Democracy, Republicanism and Religious Conservatives in Turkey

In my usual prolix way, I left a very long response to a Facebook post about Turkey.  So I think I should post it on my blog.  I’m responding to an article from The New Yorker, ‘Letter from Turkey: The Deep State, The Prime Minister is revered as a moderate, but how far will he go to stay in power’ by Dexter Filkins (a real New Yorker name).

This is a good article. The one big gap is that they don’t seem to have picked up on the strength of tensions between Gülentists (followers of Fetullah Gülen, who leads the biggest religious community in Turkey, often known just as The Community)and non-Gülentists in the AKP. Also, they left out the ways in which the old ‘Kemalist’ (republican secularists linked to the Army, directly or in sentiments) establishment itself allied with religious conservatives at times.
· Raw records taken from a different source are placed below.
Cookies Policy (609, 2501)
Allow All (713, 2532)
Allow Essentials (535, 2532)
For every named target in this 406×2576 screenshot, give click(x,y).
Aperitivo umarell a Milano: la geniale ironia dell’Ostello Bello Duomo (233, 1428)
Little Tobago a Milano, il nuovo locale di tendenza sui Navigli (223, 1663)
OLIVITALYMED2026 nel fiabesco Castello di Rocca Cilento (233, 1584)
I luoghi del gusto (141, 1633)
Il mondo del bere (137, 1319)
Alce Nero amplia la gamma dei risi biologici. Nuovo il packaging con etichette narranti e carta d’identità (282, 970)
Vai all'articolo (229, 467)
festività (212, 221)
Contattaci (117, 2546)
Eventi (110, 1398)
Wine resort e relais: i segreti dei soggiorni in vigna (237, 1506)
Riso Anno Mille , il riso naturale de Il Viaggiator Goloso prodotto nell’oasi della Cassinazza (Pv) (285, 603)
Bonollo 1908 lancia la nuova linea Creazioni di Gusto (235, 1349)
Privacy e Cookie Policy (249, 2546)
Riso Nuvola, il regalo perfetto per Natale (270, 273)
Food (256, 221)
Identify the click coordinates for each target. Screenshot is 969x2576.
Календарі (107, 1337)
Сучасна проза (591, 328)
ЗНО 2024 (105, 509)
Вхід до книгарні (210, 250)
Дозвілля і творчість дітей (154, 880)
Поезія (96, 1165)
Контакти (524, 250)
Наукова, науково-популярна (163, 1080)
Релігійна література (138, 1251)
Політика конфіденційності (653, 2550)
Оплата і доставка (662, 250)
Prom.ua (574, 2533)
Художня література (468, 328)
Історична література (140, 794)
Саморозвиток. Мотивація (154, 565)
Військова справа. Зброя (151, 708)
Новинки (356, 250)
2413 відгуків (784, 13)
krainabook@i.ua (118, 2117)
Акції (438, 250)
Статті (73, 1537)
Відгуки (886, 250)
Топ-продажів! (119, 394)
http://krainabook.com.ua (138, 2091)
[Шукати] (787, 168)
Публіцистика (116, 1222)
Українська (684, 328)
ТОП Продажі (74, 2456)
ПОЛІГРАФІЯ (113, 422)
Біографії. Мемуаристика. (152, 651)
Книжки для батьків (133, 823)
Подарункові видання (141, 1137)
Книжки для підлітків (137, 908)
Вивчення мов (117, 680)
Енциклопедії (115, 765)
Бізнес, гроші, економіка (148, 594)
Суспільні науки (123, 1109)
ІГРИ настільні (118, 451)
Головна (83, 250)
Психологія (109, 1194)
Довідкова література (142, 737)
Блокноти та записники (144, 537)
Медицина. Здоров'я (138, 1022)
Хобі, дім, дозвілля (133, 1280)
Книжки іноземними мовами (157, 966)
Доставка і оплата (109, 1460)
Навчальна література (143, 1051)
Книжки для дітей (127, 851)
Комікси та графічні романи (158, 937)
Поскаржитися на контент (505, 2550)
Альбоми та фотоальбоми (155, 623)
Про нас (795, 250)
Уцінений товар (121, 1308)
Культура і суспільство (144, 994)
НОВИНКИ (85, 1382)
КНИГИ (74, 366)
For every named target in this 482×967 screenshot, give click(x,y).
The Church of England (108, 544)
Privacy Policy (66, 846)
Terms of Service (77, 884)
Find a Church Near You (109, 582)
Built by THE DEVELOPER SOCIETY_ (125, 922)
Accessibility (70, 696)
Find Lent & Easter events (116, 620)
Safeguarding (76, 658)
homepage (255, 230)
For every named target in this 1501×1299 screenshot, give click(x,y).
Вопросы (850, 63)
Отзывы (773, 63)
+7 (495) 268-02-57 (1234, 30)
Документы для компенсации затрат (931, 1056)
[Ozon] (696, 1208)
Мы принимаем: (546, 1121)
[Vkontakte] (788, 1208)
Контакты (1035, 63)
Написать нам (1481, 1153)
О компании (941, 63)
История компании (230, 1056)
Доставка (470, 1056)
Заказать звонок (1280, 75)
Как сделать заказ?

Essentially the article is what I was saying in conversations and in internet forums a few years ago. That is AKP (the governing party in Turkey) is Turkish nationalist and statist at heart, continued a pre-existing reform process, but has no genuine liberalising vision of its own, and is prepared to use unpleasant means to stay in power, and has used a parodic image of Kemalism to get misguided support from liberal opinion inside Turkey, and beyond.. I might seem to be childishly saying ‘I told you so’ (in relation to liberal-left fans of the AKP in general, and both libertarians and some parts of Marxist/Post-Marxist left opinion, yes really they have common ground ), but the fact is I did. There are a few points I would quibble with in the article, Aydınlık (Enlightenment) magazine could more accurately be described as far left with nationalist leanings, than ultranationalist. Some of the reforms attributed to Erdoğan (e.g. Kurdish language rights) took place under the arch-Kemalist predecessor, Bülent Ecevit. The article hints at, but does not make entirely clear the ambiguity in Turkey about who, and is who not, part of prevailing power. The relation of left-Kemalists to the state in the past is the most obvious example. Underlying the AKP/Gülenist take over of the state has been a division of secular democratic forces between Kemalists and anti-Kemalists, both purveying parodic negative views of each other. I hope we can now start to see a more nuanced debate about the negative and positive sides of Turkish republicanism, and new political groups emerging beyond some of the old divisions.